WORK TO COMPLETE
Copy every one of the rows below without changing anything.

Word and element pointing rows

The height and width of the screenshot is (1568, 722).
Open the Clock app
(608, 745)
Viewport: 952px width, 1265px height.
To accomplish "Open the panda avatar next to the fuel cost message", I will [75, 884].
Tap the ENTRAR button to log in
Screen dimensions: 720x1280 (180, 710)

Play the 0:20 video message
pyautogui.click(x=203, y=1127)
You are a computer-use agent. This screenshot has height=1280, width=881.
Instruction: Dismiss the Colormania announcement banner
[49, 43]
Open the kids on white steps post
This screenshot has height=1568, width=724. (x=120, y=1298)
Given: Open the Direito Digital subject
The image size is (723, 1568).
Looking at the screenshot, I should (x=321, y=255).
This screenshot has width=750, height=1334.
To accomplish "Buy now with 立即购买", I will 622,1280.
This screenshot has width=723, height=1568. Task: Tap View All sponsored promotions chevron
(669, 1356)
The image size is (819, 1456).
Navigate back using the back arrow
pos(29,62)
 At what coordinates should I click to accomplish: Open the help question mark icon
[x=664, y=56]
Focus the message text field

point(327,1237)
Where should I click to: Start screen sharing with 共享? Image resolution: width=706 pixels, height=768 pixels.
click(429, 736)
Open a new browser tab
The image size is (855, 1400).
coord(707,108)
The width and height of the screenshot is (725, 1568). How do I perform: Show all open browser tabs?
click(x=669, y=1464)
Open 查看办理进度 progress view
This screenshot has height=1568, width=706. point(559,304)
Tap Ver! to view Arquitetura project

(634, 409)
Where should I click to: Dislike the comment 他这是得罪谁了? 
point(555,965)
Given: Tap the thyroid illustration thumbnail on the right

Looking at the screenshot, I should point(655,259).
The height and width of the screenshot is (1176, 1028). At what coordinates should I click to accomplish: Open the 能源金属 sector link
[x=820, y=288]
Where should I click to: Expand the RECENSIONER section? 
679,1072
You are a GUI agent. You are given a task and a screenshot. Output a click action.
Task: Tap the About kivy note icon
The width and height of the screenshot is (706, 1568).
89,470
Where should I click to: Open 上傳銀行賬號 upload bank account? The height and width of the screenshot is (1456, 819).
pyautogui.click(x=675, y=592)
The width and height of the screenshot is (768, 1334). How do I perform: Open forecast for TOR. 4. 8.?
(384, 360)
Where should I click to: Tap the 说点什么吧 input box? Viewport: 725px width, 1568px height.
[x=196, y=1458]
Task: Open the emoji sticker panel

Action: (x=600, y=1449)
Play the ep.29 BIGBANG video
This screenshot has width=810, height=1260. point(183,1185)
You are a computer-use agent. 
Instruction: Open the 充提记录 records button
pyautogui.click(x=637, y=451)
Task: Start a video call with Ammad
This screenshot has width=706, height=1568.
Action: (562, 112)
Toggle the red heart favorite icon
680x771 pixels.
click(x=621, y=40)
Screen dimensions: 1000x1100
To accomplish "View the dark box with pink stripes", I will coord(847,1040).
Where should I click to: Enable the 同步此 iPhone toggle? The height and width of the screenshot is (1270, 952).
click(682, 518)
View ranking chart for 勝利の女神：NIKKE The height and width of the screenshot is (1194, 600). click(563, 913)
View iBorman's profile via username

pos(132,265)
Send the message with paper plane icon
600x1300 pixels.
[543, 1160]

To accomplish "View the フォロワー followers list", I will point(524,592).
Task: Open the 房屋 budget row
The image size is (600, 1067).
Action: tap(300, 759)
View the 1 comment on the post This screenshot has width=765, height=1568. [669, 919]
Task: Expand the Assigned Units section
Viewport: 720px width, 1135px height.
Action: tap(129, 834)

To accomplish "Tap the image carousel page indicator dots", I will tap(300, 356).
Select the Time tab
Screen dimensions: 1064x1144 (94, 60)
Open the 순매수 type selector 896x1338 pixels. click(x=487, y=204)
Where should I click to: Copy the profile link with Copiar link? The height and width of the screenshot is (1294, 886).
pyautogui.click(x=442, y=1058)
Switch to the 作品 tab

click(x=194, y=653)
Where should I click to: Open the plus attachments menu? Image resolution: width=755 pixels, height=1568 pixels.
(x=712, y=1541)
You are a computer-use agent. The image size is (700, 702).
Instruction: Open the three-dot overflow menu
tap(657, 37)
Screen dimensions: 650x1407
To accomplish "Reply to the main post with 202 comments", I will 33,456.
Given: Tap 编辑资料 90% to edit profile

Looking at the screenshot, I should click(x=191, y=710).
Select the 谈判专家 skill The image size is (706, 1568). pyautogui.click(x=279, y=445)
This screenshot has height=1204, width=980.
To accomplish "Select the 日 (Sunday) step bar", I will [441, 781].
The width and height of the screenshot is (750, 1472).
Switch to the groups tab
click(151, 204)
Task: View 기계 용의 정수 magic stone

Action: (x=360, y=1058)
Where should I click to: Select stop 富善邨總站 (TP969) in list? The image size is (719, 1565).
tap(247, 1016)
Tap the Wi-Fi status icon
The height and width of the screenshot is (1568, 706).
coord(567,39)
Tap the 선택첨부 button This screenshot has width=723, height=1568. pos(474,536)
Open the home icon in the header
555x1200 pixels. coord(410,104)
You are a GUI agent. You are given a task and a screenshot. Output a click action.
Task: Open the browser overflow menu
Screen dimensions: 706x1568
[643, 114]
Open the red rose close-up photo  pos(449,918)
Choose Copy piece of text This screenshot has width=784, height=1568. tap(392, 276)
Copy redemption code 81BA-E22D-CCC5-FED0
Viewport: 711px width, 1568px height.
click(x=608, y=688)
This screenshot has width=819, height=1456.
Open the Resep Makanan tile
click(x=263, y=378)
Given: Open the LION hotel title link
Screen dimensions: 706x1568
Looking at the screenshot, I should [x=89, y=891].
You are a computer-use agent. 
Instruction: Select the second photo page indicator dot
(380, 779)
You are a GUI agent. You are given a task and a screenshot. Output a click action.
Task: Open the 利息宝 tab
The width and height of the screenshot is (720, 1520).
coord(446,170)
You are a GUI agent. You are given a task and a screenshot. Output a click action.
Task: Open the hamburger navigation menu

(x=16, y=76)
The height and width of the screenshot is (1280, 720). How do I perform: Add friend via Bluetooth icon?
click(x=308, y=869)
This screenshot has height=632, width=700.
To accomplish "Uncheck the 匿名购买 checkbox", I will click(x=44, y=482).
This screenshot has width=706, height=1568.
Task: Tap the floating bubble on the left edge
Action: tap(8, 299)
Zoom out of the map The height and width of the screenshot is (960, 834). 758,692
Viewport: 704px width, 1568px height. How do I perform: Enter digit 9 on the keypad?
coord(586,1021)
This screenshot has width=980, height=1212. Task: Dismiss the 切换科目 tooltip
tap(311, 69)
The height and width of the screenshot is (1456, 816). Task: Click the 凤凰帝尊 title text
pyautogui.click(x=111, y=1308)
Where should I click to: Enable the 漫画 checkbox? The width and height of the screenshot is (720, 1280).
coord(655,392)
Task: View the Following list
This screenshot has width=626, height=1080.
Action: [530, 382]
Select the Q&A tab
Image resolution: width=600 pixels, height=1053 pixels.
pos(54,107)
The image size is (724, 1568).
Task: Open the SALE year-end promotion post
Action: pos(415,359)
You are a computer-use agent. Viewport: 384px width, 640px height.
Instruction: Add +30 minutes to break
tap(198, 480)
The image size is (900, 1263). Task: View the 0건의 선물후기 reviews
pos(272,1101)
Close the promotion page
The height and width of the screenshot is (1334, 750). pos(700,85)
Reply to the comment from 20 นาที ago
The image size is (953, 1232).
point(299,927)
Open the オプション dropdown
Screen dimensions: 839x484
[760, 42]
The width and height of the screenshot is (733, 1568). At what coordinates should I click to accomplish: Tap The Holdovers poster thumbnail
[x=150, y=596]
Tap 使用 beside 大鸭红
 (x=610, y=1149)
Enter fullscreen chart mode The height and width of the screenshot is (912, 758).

ANSWER FOR THE TASK
The height and width of the screenshot is (1568, 722).
Open the Clock app
(608, 745)
Viewport: 952px width, 1265px height.
To accomplish "Open the panda avatar next to the fuel cost message", I will [75, 884].
Tap the ENTRAR button to log in
Screen dimensions: 720x1280 (180, 710)

Play the 0:20 video message
pyautogui.click(x=203, y=1127)
You are a computer-use agent. This screenshot has height=1280, width=881.
Instruction: Dismiss the Colormania announcement banner
[49, 43]
Open the kids on white steps post
This screenshot has height=1568, width=724. (x=120, y=1298)
Given: Open the Direito Digital subject
The image size is (723, 1568).
Looking at the screenshot, I should (x=321, y=255).
This screenshot has width=750, height=1334.
To accomplish "Buy now with 立即购买", I will 622,1280.
This screenshot has width=723, height=1568. Task: Tap View All sponsored promotions chevron
(669, 1356)
The image size is (819, 1456).
Navigate back using the back arrow
pos(29,62)
 At what coordinates should I click to accomplish: Open the help question mark icon
[x=664, y=56]
Focus the message text field

point(327,1237)
Where should I click to: Start screen sharing with 共享? Image resolution: width=706 pixels, height=768 pixels.
click(429, 736)
Open a new browser tab
The image size is (855, 1400).
coord(707,108)
The width and height of the screenshot is (725, 1568). How do I perform: Show all open browser tabs?
click(x=669, y=1464)
Open 查看办理进度 progress view
This screenshot has height=1568, width=706. point(559,304)
Tap Ver! to view Arquitetura project

(634, 409)
Where should I click to: Dislike the comment 他这是得罪谁了? 
point(555,965)
Given: Tap the thyroid illustration thumbnail on the right

Looking at the screenshot, I should point(655,259).
The height and width of the screenshot is (1176, 1028). At what coordinates should I click to accomplish: Open the 能源金属 sector link
[x=820, y=288]
Where should I click to: Expand the RECENSIONER section? 
679,1072
You are a GUI agent. You are given a task and a screenshot. Output a click action.
Task: Tap the About kivy note icon
The width and height of the screenshot is (706, 1568).
89,470
Where should I click to: Open 上傳銀行賬號 upload bank account? The height and width of the screenshot is (1456, 819).
pyautogui.click(x=675, y=592)
The width and height of the screenshot is (768, 1334). How do I perform: Open forecast for TOR. 4. 8.?
(384, 360)
Where should I click to: Tap the 说点什么吧 input box? Viewport: 725px width, 1568px height.
[x=196, y=1458]
Task: Open the emoji sticker panel

Action: (x=600, y=1449)
Play the ep.29 BIGBANG video
This screenshot has width=810, height=1260. point(183,1185)
You are a computer-use agent. 
Instruction: Open the 充提记录 records button
pyautogui.click(x=637, y=451)
Task: Start a video call with Ammad
This screenshot has width=706, height=1568.
Action: (562, 112)
Toggle the red heart favorite icon
680x771 pixels.
click(x=621, y=40)
Screen dimensions: 1000x1100
To accomplish "View the dark box with pink stripes", I will coord(847,1040).
Where should I click to: Enable the 同步此 iPhone toggle? The height and width of the screenshot is (1270, 952).
click(682, 518)
View ranking chart for 勝利の女神：NIKKE The height and width of the screenshot is (1194, 600). click(563, 913)
View iBorman's profile via username

pos(132,265)
Send the message with paper plane icon
600x1300 pixels.
[543, 1160]

To accomplish "View the フォロワー followers list", I will point(524,592).
Task: Open the 房屋 budget row
The image size is (600, 1067).
Action: tap(300, 759)
View the 1 comment on the post This screenshot has width=765, height=1568. [669, 919]
Task: Expand the Assigned Units section
Viewport: 720px width, 1135px height.
Action: tap(129, 834)

To accomplish "Tap the image carousel page indicator dots", I will tap(300, 356).
Select the Time tab
Screen dimensions: 1064x1144 (94, 60)
Open the 순매수 type selector 896x1338 pixels. click(x=487, y=204)
Where should I click to: Copy the profile link with Copiar link? The height and width of the screenshot is (1294, 886).
pyautogui.click(x=442, y=1058)
Switch to the 作品 tab

click(x=194, y=653)
Where should I click to: Open the plus attachments menu? Image resolution: width=755 pixels, height=1568 pixels.
(x=712, y=1541)
You are a computer-use agent. The image size is (700, 702).
Instruction: Open the three-dot overflow menu
tap(657, 37)
Screen dimensions: 650x1407
To accomplish "Reply to the main post with 202 comments", I will 33,456.
Given: Tap 编辑资料 90% to edit profile

Looking at the screenshot, I should click(x=191, y=710).
Select the 谈判专家 skill The image size is (706, 1568). pyautogui.click(x=279, y=445)
This screenshot has height=1204, width=980.
To accomplish "Select the 日 (Sunday) step bar", I will [441, 781].
The width and height of the screenshot is (750, 1472).
Switch to the groups tab
click(151, 204)
Task: View 기계 용의 정수 magic stone

Action: (x=360, y=1058)
Where should I click to: Select stop 富善邨總站 (TP969) in list? The image size is (719, 1565).
tap(247, 1016)
Tap the Wi-Fi status icon
The height and width of the screenshot is (1568, 706).
coord(567,39)
Tap the 선택첨부 button This screenshot has width=723, height=1568. pos(474,536)
Open the home icon in the header
555x1200 pixels. coord(410,104)
You are a GUI agent. You are given a task and a screenshot. Output a click action.
Task: Open the browser overflow menu
Screen dimensions: 706x1568
[643, 114]
Open the red rose close-up photo  pos(449,918)
Choose Copy piece of text This screenshot has width=784, height=1568. tap(392, 276)
Copy redemption code 81BA-E22D-CCC5-FED0
Viewport: 711px width, 1568px height.
click(x=608, y=688)
This screenshot has width=819, height=1456.
Open the Resep Makanan tile
click(x=263, y=378)
Given: Open the LION hotel title link
Screen dimensions: 706x1568
Looking at the screenshot, I should [x=89, y=891].
You are a computer-use agent. 
Instruction: Select the second photo page indicator dot
(380, 779)
You are a GUI agent. You are given a task and a screenshot. Output a click action.
Task: Open the 利息宝 tab
The width and height of the screenshot is (720, 1520).
coord(446,170)
You are a GUI agent. You are given a task and a screenshot. Output a click action.
Task: Open the hamburger navigation menu

(x=16, y=76)
The height and width of the screenshot is (1280, 720). How do I perform: Add friend via Bluetooth icon?
click(x=308, y=869)
This screenshot has height=632, width=700.
To accomplish "Uncheck the 匿名购买 checkbox", I will click(x=44, y=482).
This screenshot has width=706, height=1568.
Task: Tap the floating bubble on the left edge
Action: tap(8, 299)
Zoom out of the map The height and width of the screenshot is (960, 834). 758,692
Viewport: 704px width, 1568px height. How do I perform: Enter digit 9 on the keypad?
coord(586,1021)
This screenshot has width=980, height=1212. Task: Dismiss the 切换科目 tooltip
tap(311, 69)
The height and width of the screenshot is (1456, 816). Task: Click the 凤凰帝尊 title text
pyautogui.click(x=111, y=1308)
Where should I click to: Enable the 漫画 checkbox? The width and height of the screenshot is (720, 1280).
coord(655,392)
Task: View the Following list
This screenshot has width=626, height=1080.
Action: [530, 382]
Select the Q&A tab
Image resolution: width=600 pixels, height=1053 pixels.
pos(54,107)
The image size is (724, 1568).
Task: Open the SALE year-end promotion post
Action: pos(415,359)
You are a computer-use agent. Viewport: 384px width, 640px height.
Instruction: Add +30 minutes to break
tap(198, 480)
The image size is (900, 1263). Task: View the 0건의 선물후기 reviews
pos(272,1101)
Close the promotion page
The height and width of the screenshot is (1334, 750). pos(700,85)
Reply to the comment from 20 นาที ago
The image size is (953, 1232).
point(299,927)
Open the オプション dropdown
Screen dimensions: 839x484
[760, 42]
The width and height of the screenshot is (733, 1568). At what coordinates should I click to accomplish: Tap The Holdovers poster thumbnail
[x=150, y=596]
Tap 使用 beside 大鸭红
 (x=610, y=1149)
Enter fullscreen chart mode The height and width of the screenshot is (912, 758).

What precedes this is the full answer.